Der russische Angriffskrieg gegen die Ukraine und die bisherigen Aktivitäten der neuen US-Administration hätten tatsächlich nochmals auch den militärischen Aspekt gestärkt, erklärte Bronstein, der davon ausgeht, dass man in Zukunft weit mehr KI-Anwendungen auf Schlachtfeldern sehen wird. Der einflussreiche KI-Experte, der im vergangenen Jahr das neu eingerichtete Institut für Künstliche Intelligenz (KI) in der Biomedizin der Österreichischen Akademie der Wissenschaften (ÖAW) namens "Aithyra" übernommen hat, sieht den neuen technologischen Arm insgesamt sehr weit reichen.
Damit ist auch die Kreativwirtschaft gemeint: Er habe zuletzt versucht, eine KI Goethe-Texte in russische Kriminalliteratur übersetzen zu lassen - mit "erstaunlichen" Ergebnissen. In der Filmproduktion schicken sich Systeme an, die Abläufe extrem zu beschleunigen und vom menschlichen Zutun wegzurücken. Mittlerweile gebe es auch mehr oder weniger "interessante Musik" aus KI-Produktion. Bronstein sieht mitunter sogar die letzten Bastionen menschlicher Kreativität unter Druck kommen. Und auch die Wissenschaft und Hochschulen würden sich zum Teil radikal ändern müssen.

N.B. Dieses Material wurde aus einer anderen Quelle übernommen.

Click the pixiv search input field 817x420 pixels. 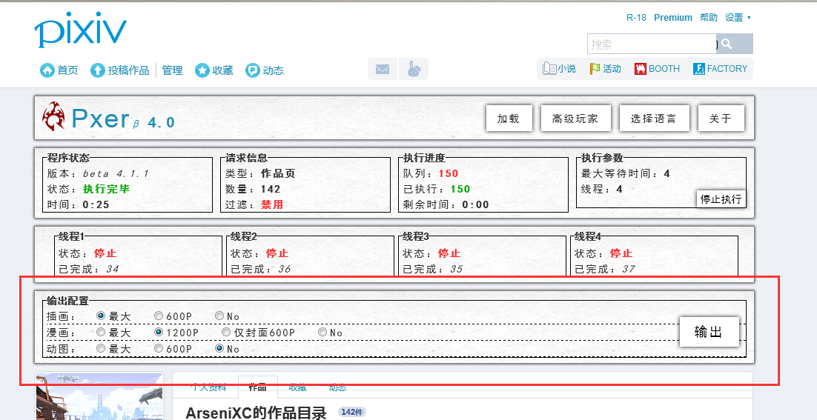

Wie es um die hypothesen- und theoriegeleitete Forschung bestellt ist, skizzierte er anhand der KI-gestützten Forschung in den Lebenswissenschaften: Früher haben Menschen Daten gewonnen, diese interpretiert, dann eine Software geschrieben, deren Aufbau menschlich nachvollziehbar war, und auf dieser Basis Lösungen für Probleme generiert. Jetzt füttert man interpretierbare Daten aus Experimenten neuronalen Netzwerken - vulgo KIs -, die dann in einer Art "Black-box" eine Software erstellen, die kaum intuitiv nachvollziehbar ist. Das gilt auch für so manche Ergebnisse, die so produziert werden.
In Zukunft werde man voraussichtlich "Black-box"-Software auch mit "Black-box"-Daten füttern - also Informationen aus biomedizinischen Experimenten, die für Menschen so nicht interpretierbar sind. Letztlich werde es das wohl brauchen, um neue, bessere und zielgerichtetere Wirkstoffe computergestützt zu entwickeln. Die wissenschaftliche Theorie nehme zusehends "auf dem Rücksitz Platz", zitierte Bronstein einen Kollegen.
Vom von Menschen produzieren Geistesblitzen oder Heureka-Momenten komme man in eine Realität, in der die Technik den Ausgangspunkt für viele Ideen bildet. Das sei allerdings auch nicht so neu, denn ohne das Mikroskop gebe es keine modernen Biowissenschaften. Das neue Mikroskop ist also "maschinelles Lernen" mittels neuronalen Netzen - und das bringt vielleicht die größte Veränderung in der Wissenschaft bisher mit sich, meinte Bronstein.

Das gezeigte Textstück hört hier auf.